I’m really happy I didn’t convert to Islam

Hi, don’t really know if this classifies as ex Muslim, but I figured I’d get this off my chest.

Context: I was raised in a half-Muslim half-Christian family (I myself was Christian ATT) My mother married a Palestinian man and had my half-siblings (Three men and a women). While their stepfather was never in my life thankfully, my siblings were constantly in my life. They were raised alongside me and I got relatively along with them.

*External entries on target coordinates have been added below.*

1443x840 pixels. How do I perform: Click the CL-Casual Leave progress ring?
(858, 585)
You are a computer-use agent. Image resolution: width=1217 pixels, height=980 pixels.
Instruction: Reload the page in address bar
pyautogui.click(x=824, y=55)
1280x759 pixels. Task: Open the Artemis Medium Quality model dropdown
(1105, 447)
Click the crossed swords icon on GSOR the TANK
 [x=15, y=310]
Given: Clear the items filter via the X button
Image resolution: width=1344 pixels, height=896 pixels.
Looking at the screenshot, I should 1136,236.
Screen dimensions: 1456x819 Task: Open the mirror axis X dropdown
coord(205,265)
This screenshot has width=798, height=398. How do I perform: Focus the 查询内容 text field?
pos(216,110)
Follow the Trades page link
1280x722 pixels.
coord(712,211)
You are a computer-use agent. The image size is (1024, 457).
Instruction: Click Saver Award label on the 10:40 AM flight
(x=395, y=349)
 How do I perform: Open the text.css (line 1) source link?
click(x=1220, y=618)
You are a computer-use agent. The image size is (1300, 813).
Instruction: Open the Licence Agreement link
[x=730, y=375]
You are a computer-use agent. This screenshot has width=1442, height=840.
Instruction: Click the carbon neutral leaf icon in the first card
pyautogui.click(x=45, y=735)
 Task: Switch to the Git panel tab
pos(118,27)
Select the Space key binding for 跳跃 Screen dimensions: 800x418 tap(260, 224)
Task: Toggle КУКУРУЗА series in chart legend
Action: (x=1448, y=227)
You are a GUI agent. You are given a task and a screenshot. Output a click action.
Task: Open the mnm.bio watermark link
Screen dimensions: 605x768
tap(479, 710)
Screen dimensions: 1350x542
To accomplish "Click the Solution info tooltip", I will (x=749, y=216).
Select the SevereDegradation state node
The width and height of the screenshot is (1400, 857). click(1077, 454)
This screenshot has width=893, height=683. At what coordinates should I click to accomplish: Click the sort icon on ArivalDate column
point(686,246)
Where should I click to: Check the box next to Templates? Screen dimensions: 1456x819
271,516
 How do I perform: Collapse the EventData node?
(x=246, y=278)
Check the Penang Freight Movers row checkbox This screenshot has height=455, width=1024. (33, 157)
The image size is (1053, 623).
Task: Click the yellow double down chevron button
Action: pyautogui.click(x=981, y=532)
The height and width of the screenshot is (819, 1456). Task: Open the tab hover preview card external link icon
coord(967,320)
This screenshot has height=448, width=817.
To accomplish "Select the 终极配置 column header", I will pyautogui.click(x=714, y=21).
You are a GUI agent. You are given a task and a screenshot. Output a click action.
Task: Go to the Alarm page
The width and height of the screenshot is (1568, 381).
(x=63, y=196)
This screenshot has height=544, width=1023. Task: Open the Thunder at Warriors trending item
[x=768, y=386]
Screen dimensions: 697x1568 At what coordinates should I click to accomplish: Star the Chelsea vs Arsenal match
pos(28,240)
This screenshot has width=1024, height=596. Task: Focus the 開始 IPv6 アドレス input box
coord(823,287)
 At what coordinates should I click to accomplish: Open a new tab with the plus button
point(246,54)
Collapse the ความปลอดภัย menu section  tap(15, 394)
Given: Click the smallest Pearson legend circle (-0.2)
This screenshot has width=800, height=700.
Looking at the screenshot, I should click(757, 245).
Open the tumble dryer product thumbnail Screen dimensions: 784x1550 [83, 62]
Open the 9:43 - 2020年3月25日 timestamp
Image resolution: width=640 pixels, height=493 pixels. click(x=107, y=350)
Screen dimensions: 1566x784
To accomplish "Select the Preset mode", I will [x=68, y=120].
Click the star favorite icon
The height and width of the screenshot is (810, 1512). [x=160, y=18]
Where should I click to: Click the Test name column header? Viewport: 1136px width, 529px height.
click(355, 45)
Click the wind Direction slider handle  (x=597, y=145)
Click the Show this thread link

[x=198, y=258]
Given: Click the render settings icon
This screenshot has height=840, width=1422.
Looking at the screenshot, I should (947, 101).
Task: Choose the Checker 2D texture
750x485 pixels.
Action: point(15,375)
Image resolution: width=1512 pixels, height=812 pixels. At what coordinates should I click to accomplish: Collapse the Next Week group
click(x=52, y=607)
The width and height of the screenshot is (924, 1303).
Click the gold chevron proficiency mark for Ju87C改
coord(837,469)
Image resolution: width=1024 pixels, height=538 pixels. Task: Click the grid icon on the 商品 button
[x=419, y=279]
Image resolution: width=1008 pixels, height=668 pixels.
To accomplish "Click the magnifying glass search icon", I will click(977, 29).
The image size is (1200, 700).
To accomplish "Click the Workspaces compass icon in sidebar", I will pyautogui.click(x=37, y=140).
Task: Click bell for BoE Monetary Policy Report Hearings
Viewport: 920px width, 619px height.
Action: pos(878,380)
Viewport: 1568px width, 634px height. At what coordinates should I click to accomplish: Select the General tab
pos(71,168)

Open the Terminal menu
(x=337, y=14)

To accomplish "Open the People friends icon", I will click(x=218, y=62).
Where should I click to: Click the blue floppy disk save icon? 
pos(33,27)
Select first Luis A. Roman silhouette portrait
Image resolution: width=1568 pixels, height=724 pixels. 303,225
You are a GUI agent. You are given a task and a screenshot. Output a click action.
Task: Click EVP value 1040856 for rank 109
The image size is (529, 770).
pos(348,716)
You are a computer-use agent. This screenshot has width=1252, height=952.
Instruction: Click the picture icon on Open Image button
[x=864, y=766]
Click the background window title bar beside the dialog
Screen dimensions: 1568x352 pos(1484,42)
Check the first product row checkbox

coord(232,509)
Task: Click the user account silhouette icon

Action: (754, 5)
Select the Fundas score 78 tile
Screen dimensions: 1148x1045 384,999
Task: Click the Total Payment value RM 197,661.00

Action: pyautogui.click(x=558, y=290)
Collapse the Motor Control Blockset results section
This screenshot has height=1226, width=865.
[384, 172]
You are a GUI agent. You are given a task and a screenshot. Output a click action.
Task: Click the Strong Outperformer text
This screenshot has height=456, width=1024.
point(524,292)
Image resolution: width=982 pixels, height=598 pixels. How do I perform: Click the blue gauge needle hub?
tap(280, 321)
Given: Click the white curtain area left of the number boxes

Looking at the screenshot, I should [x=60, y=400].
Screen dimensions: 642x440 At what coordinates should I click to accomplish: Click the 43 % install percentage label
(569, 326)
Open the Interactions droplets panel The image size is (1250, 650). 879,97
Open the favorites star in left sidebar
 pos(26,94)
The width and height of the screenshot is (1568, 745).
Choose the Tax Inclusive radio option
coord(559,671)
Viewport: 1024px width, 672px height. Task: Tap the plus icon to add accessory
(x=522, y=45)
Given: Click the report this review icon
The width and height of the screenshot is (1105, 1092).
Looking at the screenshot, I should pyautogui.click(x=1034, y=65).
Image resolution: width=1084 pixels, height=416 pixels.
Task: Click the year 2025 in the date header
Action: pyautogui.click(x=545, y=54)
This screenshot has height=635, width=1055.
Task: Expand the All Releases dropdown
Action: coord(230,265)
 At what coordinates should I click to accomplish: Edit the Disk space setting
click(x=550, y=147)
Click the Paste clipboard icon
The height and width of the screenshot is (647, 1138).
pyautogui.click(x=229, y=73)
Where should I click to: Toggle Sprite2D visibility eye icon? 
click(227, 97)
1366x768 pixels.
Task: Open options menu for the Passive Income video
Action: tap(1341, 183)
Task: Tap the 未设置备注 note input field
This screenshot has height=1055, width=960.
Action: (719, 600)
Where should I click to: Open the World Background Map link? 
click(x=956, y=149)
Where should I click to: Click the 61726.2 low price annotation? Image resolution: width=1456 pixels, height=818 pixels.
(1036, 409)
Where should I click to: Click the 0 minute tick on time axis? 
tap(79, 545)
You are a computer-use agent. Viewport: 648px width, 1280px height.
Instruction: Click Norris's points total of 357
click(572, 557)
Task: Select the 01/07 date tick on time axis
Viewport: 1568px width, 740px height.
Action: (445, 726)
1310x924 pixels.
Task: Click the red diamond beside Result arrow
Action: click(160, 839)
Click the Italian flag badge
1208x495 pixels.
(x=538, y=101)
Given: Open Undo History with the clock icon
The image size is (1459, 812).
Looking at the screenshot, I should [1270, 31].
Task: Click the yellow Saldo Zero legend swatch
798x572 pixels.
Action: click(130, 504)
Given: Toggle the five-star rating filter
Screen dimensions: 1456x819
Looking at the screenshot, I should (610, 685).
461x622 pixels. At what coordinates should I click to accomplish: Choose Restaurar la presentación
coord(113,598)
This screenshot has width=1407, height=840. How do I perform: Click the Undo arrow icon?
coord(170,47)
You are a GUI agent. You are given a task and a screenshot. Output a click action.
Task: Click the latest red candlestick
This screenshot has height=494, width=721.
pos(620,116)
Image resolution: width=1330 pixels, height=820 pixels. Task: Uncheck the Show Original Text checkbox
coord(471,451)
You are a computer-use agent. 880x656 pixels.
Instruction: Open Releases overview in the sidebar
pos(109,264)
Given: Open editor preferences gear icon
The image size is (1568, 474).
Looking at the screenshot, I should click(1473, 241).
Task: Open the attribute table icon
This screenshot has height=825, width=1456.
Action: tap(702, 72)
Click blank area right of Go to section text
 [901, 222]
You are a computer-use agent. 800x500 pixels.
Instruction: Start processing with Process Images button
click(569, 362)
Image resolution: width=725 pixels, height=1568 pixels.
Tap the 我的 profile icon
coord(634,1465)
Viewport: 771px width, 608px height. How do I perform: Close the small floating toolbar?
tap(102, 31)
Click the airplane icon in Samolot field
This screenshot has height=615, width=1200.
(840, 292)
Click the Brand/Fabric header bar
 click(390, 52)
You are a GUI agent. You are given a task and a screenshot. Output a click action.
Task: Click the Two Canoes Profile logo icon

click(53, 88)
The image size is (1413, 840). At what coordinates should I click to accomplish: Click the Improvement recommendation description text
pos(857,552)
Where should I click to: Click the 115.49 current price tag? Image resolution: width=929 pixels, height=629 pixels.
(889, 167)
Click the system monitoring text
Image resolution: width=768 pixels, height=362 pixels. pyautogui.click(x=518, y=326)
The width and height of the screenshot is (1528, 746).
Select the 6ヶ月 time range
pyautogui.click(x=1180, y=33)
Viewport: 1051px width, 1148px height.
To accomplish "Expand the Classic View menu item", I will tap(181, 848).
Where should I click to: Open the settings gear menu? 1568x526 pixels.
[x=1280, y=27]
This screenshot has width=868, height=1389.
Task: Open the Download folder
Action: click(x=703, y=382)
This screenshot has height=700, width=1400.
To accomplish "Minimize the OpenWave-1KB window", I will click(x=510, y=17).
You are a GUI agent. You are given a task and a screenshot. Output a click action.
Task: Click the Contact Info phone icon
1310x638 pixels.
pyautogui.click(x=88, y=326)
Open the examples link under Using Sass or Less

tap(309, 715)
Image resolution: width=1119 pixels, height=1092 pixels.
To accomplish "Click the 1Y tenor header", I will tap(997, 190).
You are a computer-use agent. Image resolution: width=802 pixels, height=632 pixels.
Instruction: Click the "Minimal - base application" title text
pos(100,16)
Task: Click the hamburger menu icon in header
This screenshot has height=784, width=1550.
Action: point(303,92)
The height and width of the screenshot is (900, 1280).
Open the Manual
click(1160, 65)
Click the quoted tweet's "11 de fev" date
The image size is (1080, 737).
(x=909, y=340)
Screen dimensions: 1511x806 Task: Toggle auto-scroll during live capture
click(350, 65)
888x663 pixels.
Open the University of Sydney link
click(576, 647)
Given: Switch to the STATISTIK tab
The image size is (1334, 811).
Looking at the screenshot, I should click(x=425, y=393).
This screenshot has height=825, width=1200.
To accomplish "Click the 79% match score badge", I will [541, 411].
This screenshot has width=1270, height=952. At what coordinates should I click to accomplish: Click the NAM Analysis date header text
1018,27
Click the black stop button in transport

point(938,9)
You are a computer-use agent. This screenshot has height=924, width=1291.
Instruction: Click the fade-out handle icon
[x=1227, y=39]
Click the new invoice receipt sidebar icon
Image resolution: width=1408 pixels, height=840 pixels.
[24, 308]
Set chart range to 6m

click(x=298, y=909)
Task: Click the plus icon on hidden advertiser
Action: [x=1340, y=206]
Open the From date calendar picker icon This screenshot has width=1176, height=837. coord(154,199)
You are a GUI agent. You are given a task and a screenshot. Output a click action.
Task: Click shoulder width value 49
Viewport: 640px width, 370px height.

That “phase”: So, for the longest time I knew I was transgender, however I just didn’t want to accept it so I suppressed my feelings through religion. I was already feeling lost in Christianity, churches around my area didn’t really care about Jesus and god only the money. I had studied the Middle East and became fascinated with the culture and religions there. Considering I already had family who were tied there, I figured I could look into Islam to try to escape my dysphoria. So I decided to come out as a convert, I came out to my sister and she congratulated me. I thought I had found peace and solidarity with myself, until I found out more about Islam.

Revelation: I had learned about this subreddit through a suggestion in my feed. Once I dug deep into how awful Islam is as a religion, I was disgusted. I just couldn’t justify the actions and atrocities committed by the Islamic community. I just couldn’t bear it anymore, I threw up in the shower realizing the truth I discovered. I never officially converted and initiated the first couple of rituals, and I’m incredibly thankful I never did.

Aftermath: I’m currently agnostic in Abrahamic belief. When I came out as trans, my sister immediately cut contact with me, I couldn’t even say goodbye to my Nephew. I felt happy that I could be myself, but at the same time, I felt like I lost a lot of people. My father’s side completely supports me, and my mum supports me too. I’m still very early into things, but I know that I will never be accepted into really any Abrahamic community. I feel as if I’m separated from god, and that I betrayed him. I sometimes cry knowing that I’ll never be accepted.